WORK REQUIRED =>
Reproduce the data below in full and to the letter, images excepted.

====== DATA FOR REVIEW ======

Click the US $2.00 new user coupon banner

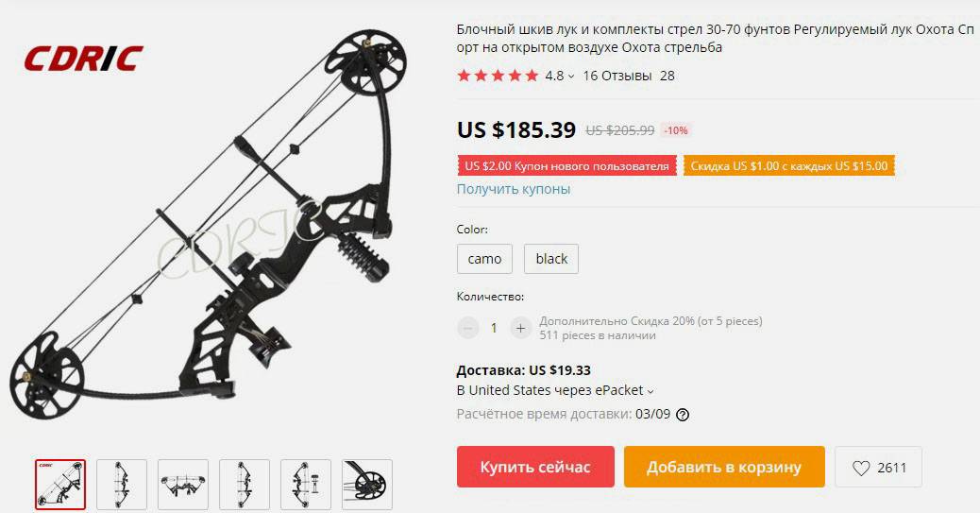pyautogui.click(x=566, y=165)
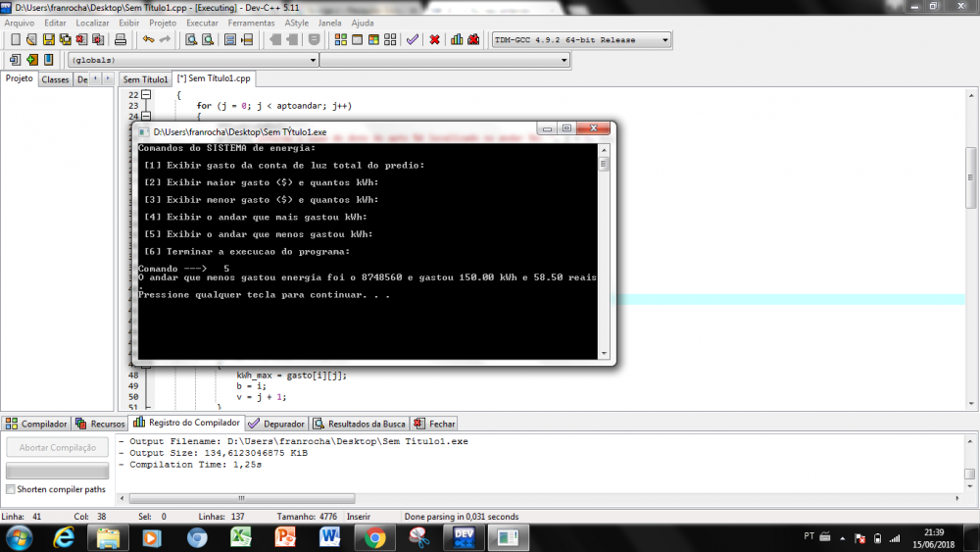Click the New file toolbar icon
This screenshot has width=980, height=552.
point(15,40)
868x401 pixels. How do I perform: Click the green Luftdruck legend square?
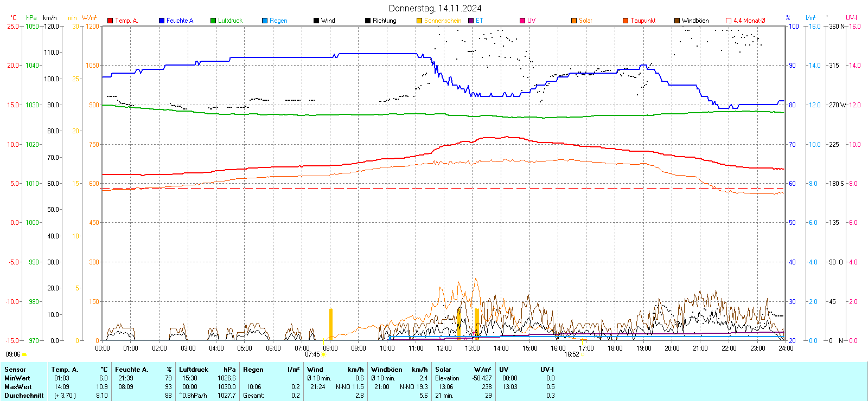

======

YOUR RESPONSE =>
Click the US $2.00 new user coupon banner

pyautogui.click(x=566, y=165)
Click the New file toolbar icon
This screenshot has width=980, height=552.
point(15,40)
868x401 pixels. How do I perform: Click the green Luftdruck legend square?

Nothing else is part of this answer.